This dieter has learned her lesson about fat blasters
Published 9:00 pm Saturday, February 17, 2007
I’ve swallowed just about every weight-loss pill on the market. Speed your metabolism, curb appetites, caffeine free, caffeine filled, hoodia, phentermine, melters, TrimSpa, ephedra this, ephedra that.
There is an old bottle of Metabolife on my desk at work.
When I heard this week that for the first time, the Food and Drug Administration is making a prescription diet drug available over the counter, I couldn’t believe it was Xenical.
My innards seized.
In 1999, I asked my doctor to prescribe Xenical. Couldn’t wait to get my hands on it. It was supposed to push the fat out of your system.
Wheeee.
Doughnut in, doughnut out.
Extra trips to the restroom were fine during my two-week run with the drug. I was thrilled that fettuccine Alfredo wasn’t navigating straight to my kimono arms.
Then, the second weekend, I thought I had the stomach flu. We canceled plans for Friday night as I curled up in bed.
Saturday, I wanted to go the hospital. My abdomen felt like it was in a tightened vise grip and it wouldn’t let up. My worried husband had never seen me so sick.
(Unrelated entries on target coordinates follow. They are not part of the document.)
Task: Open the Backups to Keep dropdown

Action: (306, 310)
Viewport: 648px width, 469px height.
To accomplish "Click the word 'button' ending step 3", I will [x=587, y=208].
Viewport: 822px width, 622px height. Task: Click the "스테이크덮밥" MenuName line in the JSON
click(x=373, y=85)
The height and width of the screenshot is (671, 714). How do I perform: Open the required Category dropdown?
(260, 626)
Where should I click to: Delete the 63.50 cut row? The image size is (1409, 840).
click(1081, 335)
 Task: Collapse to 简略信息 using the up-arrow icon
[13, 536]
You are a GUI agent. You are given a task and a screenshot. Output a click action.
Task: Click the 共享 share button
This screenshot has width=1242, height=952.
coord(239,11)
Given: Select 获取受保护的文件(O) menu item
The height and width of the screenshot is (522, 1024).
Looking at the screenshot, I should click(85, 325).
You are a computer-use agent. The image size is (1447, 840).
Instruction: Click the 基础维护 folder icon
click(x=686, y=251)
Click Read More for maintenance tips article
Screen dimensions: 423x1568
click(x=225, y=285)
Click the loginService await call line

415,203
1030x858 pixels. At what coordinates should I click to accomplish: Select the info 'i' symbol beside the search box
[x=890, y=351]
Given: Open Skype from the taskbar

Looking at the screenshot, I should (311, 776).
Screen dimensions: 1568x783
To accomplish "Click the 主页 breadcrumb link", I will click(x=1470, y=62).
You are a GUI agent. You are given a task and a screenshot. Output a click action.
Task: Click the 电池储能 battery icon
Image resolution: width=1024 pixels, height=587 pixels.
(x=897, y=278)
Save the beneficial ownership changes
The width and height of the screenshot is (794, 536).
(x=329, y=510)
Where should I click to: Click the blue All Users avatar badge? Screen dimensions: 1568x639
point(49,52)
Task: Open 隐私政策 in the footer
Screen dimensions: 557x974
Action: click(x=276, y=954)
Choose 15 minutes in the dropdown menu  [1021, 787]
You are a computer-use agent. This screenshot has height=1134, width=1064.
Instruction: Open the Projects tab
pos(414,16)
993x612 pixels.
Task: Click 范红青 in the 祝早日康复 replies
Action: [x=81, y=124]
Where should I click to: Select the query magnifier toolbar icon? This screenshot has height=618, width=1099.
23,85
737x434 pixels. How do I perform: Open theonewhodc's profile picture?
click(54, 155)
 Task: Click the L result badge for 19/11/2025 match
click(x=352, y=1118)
I called my doctor on his emergency line and moaned and groaned.
“I warned you,” he said. “Knock off the Xenical.”
I admitted I took the drug without changing my carbo-adoring eating habits, so my poor digestive system was totally haywire.
Did I suffer, and I felt ashamed. By Sunday night, the bad tummy passed; my need to die passed.
No more fat blasters go down this hatch. I’ll wait for the next amazing new diet pill to come along. Sad but true for millions of folks like me who seek easy ways out of a fat mess.